Responderam afirmativamente. Pedi para o ler. Trouxeram-no e eu li-o, em voz alta. Todas as alíneas começavam pela expressão “É proibido”. Quando acabei a leitura, perguntei:
“Quem elaborou este regulamento?”
O documento fora elaborado pelo diretor e aprovado pelos professores.
“Os alunos participaram da elaboração do regulamento? Apresentaram propostas? – questionei. E li um dos itens: “É proibido fumar no banheiro”.
“Como reagiríeis a esta proibição, se tivésseis 17 ou 18 anos de idade?”
Os professores entreolharam-se. Alguns sorriram. Eles fumavam, na sala dos professores e no banheiro. Se tivessem 17, ou 18 anos, contestariam a proibição, desobedeceriam. Se os jovens não participavam na definição de regras de convivência, por que razão as deveriam cumprir?
Na década de vinte, era introduzida mais uma moda paliativa do instrucionismo: o “projeto de vida”. A secretaria de educação assim a apresentava aos alunos:
“É verdade que é mais uma das disciplinas novas que você tem”.

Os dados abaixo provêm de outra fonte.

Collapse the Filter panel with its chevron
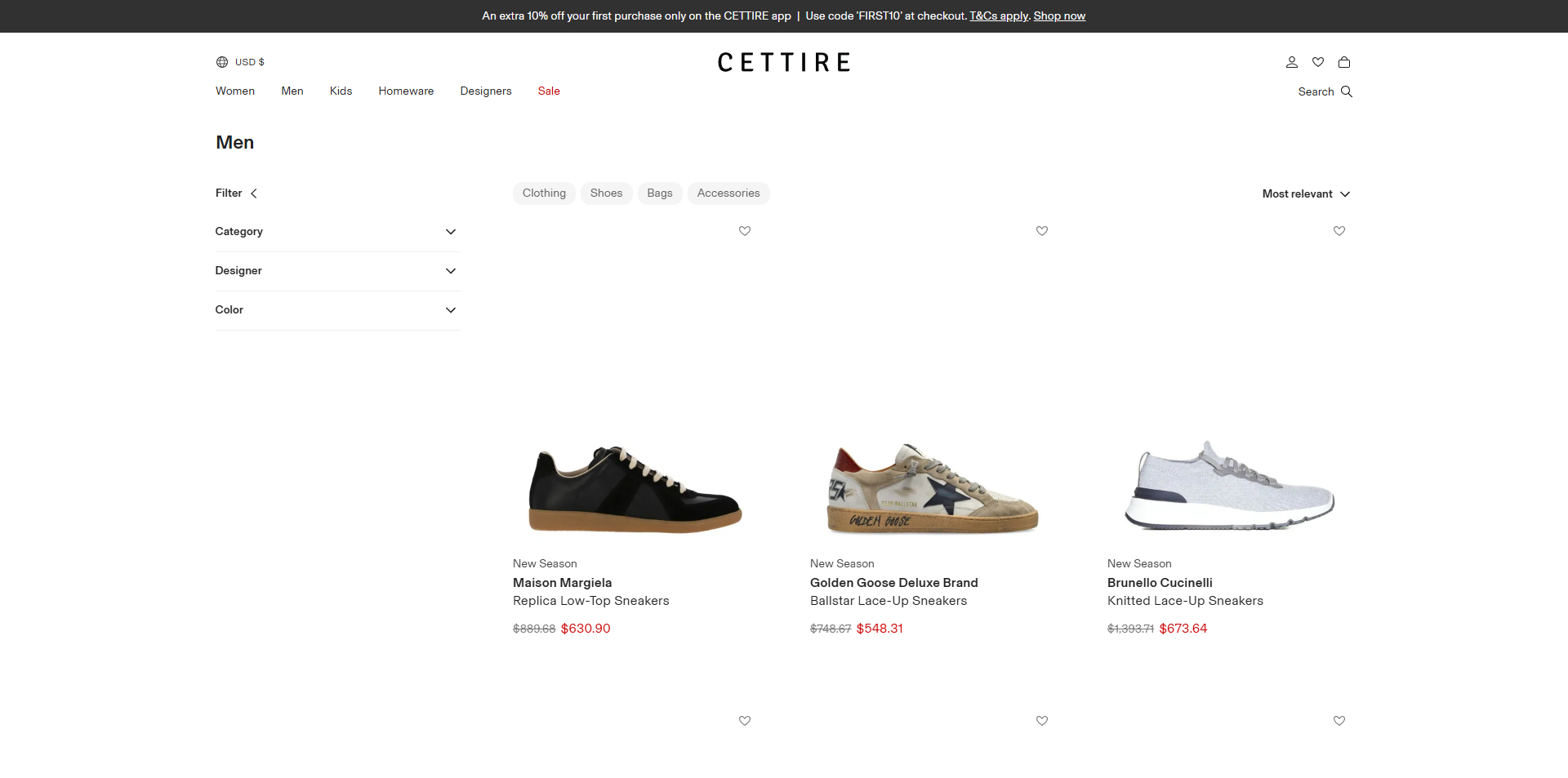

Essa “reinvenção da roda pedagógica”, era uma caricatural reprodução de uma prática introduzida na Escola da Ponte, nos idos de setenta: o currículo subjetivo.
O “projeto de vida” seria lecionado numa determinada “carga horária” No restante tempo de cada semana letiva, ao que parece, não haveria… “projeto de vida”.
Falava-se de “educação para a cidadania”. Não se sabia que nos educávamos na cidadania, no exercício de uma liberdade responsável.